**What is needed:** Can you quote the lines below exactly, starting at the line with "Task: Click the Specifications heading" and going through the last one?

[Collected data]
::::::
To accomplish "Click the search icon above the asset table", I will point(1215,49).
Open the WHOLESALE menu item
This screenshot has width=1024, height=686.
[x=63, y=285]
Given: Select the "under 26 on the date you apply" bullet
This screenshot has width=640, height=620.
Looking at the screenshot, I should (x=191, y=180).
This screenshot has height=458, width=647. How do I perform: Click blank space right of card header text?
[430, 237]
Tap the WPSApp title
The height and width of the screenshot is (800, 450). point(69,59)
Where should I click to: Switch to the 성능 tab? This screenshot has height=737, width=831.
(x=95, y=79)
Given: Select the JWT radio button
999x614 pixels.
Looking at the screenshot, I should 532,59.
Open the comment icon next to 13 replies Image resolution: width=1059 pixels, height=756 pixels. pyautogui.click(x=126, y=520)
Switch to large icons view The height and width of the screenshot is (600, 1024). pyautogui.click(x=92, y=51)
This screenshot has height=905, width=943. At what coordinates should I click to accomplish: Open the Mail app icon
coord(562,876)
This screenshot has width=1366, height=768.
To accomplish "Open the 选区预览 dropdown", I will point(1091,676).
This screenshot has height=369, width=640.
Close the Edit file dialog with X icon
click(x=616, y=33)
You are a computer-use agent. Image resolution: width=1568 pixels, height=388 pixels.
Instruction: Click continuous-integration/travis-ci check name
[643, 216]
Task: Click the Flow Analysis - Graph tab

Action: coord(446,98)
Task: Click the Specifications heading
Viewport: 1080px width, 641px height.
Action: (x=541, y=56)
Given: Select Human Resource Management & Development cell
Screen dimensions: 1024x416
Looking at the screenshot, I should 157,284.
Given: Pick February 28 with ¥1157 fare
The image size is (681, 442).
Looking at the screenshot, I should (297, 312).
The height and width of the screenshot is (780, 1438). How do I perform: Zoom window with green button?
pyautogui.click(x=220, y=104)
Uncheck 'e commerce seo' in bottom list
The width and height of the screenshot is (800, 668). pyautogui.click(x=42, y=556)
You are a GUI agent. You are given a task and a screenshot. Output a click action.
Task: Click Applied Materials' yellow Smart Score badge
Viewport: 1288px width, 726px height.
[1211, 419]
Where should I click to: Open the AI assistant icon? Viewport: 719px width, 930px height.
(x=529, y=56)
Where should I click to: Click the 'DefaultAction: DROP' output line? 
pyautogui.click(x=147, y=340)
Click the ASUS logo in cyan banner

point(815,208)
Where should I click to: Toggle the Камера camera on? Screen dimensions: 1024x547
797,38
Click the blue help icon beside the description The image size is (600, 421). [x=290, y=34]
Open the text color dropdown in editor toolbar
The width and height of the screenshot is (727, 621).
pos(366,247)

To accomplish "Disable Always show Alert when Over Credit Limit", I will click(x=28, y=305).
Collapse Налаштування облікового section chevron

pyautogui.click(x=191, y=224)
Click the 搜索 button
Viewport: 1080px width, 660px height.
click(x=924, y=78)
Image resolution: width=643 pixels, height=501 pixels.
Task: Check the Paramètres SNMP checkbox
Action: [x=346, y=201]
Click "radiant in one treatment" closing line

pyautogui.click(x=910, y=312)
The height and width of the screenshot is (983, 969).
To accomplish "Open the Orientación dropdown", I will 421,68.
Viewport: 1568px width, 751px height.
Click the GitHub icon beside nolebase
::::::
**Answer space:**
Task: Click the Specifications heading
Viewport: 1080px width, 641px height.
Action: (x=541, y=56)
Given: Select Human Resource Management & Development cell
Screen dimensions: 1024x416
Looking at the screenshot, I should 157,284.
Given: Pick February 28 with ¥1157 fare
The image size is (681, 442).
Looking at the screenshot, I should (297, 312).
The height and width of the screenshot is (780, 1438). How do I perform: Zoom window with green button?
pyautogui.click(x=220, y=104)
Uncheck 'e commerce seo' in bottom list
The width and height of the screenshot is (800, 668). pyautogui.click(x=42, y=556)
You are a GUI agent. You are given a task and a screenshot. Output a click action.
Task: Click Applied Materials' yellow Smart Score badge
Viewport: 1288px width, 726px height.
[1211, 419]
Where should I click to: Open the AI assistant icon? Viewport: 719px width, 930px height.
(x=529, y=56)
Where should I click to: Click the 'DefaultAction: DROP' output line? 
pyautogui.click(x=147, y=340)
Click the ASUS logo in cyan banner

point(815,208)
Where should I click to: Toggle the Камера camera on? Screen dimensions: 1024x547
797,38
Click the blue help icon beside the description The image size is (600, 421). [x=290, y=34]
Open the text color dropdown in editor toolbar
The width and height of the screenshot is (727, 621).
pos(366,247)

To accomplish "Disable Always show Alert when Over Credit Limit", I will click(x=28, y=305).
Collapse Налаштування облікового section chevron

pyautogui.click(x=191, y=224)
Click the 搜索 button
Viewport: 1080px width, 660px height.
click(x=924, y=78)
Image resolution: width=643 pixels, height=501 pixels.
Task: Check the Paramètres SNMP checkbox
Action: [x=346, y=201]
Click "radiant in one treatment" closing line

pyautogui.click(x=910, y=312)
The height and width of the screenshot is (983, 969).
To accomplish "Open the Orientación dropdown", I will 421,68.
Viewport: 1568px width, 751px height.
Click the GitHub icon beside nolebase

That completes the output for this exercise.